The poor Mexican was talking to me today (my inner voice of self-doubt). He was telling me that I should just clerk at a convenience store or two or three. At one point I've had three jobs. I worked for Confetti, China Wok, and T-Mobile. When T-Mobile fired me, I went back to T-Mobile and Convergys as a vendor selling lunch plates (catering) for a few months. I'm up for the challenge of three jobs again. But, shouldn't I expect better? Of course, I'm angry at the poor Mexican for planting these thoughts in my mind. Playing it safe isn't getting me anywhere. I need to go on the offensive.
The reason I am doing handywork and going out looking for odd jobs is because I can't just sit around waiting for somebody to call me for an interview. It's hard work, but at the end, I feel a sense of accomplishment and satisfaction that clerking at a store does not offer. I will say that I have low expectations from the Job Fair. After all, my resume will be one amongst hundreds the representatives will take with them back to their Human Resources departments. There will be many applicants with better work experience or better grades or whatever. The rich Mexican (my inner voice of confidence) tells me I should go and try anyways. Worst case scenario, I spent a few bucks on nice paper for nothing. Best case scenario, I get a job. So, I'm going and I will do my best.
In my recent talks with the rich Mexican, he has planted the seed of an idea. He seems to think that I ought to leave the Rio Grande Valley. He thinks that there is no place for me here, or else I would have found it. With all the changes that I have made in 2006, perhaps I ought to change where I live as well. I would write about this in my personal blog, but I think that there may be others out there who feel the same way. I have friends who have graduated and are having trouble landing jobs in the RGV. In the meantime, local businesses are hiring people from out of state. What gives? And then there are those who have moved out who are going from job to job with better and better pay at every turn. I know a guy recently released from prison who makes more money cutting up chickens in Arkansas than my wife and I make combined here in the RGV. So, for you fellow jobless RGV people, perhaps we ought to leave this place and go where we are needed.

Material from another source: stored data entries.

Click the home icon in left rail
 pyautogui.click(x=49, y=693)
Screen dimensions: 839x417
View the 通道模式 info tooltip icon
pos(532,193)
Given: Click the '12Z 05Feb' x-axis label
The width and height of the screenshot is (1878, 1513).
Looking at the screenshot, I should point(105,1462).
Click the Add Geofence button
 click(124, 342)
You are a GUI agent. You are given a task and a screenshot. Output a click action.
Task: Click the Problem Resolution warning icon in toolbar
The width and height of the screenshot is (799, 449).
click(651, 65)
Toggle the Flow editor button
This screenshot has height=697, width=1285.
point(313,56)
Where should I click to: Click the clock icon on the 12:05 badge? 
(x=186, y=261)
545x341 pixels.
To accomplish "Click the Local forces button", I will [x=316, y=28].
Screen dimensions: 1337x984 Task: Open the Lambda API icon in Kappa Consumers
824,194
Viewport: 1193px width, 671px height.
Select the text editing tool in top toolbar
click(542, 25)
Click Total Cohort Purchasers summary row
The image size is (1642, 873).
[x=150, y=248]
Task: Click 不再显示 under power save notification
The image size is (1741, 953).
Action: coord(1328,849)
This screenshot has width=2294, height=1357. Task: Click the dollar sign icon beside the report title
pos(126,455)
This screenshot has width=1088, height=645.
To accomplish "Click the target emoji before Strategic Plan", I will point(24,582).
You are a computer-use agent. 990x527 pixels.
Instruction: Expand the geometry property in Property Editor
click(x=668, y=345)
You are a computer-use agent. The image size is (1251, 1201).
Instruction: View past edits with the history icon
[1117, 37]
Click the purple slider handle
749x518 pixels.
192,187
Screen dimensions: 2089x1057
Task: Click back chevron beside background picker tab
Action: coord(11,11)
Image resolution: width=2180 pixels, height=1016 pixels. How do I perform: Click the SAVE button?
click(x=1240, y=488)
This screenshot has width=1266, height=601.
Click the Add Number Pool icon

This ties in with the immigration issue and with employment in the Rio Grande Valley. The mojados who stay here in the RGV, do it because they have steady work and can be back within a couple days if they get caught and deported. Those who have ventured to the northern states, don't have sure work, but they have work that pays well when they land it. Mexico is losing a lot of talent to the U.S. because there is no place for those workers in Mexico. Many talented people leave the Rio Grande Valley too because the opportunity is not here. Perhaps I ought to take a page from the mojado handbook and go north. We are training people, but either not paying them well enough or not hiring them.
I already have a rudimentary plan for my exodus. From the proceeds of selling my truck, I'm going to stash enough for a bus ticket. Wherever I end up going, there must be public transportation so that I can travel to work. Upon arrival at my destination, I will venture to find temporary work. I will seek lodging at the Salvation Army, having spent my money on a bus ticket. Then, I will look for a decent job. Of course, I will have to temporarily leave my family behind while I establish myself in my new community. I'll probably start a new blog and call it Migrant Renaissance or something along those lines.
For now, the rich Mexican and the poor Mexican are doing their best to influence my decision. Part of me is reluctant because I enjoy the charm and culture of the Rio Grande Valley. I love the heated politics. I like the warm winters. The Rio Grande Valley is home. But then, another part of me has had it with the lack of opportunity. For now, I'm taking the edge off by going out and creating a job for myself. There's plenty of work available landscaping, building, cleaning, and other menial tasks. I'm doing whatever it takes to get by. The proactive part of me wants a fresh start. Who will win? The poor Mexican, the rich Mexican, or will somebody finally hire me to do more than just push buttons and give change? I can't wait to find out.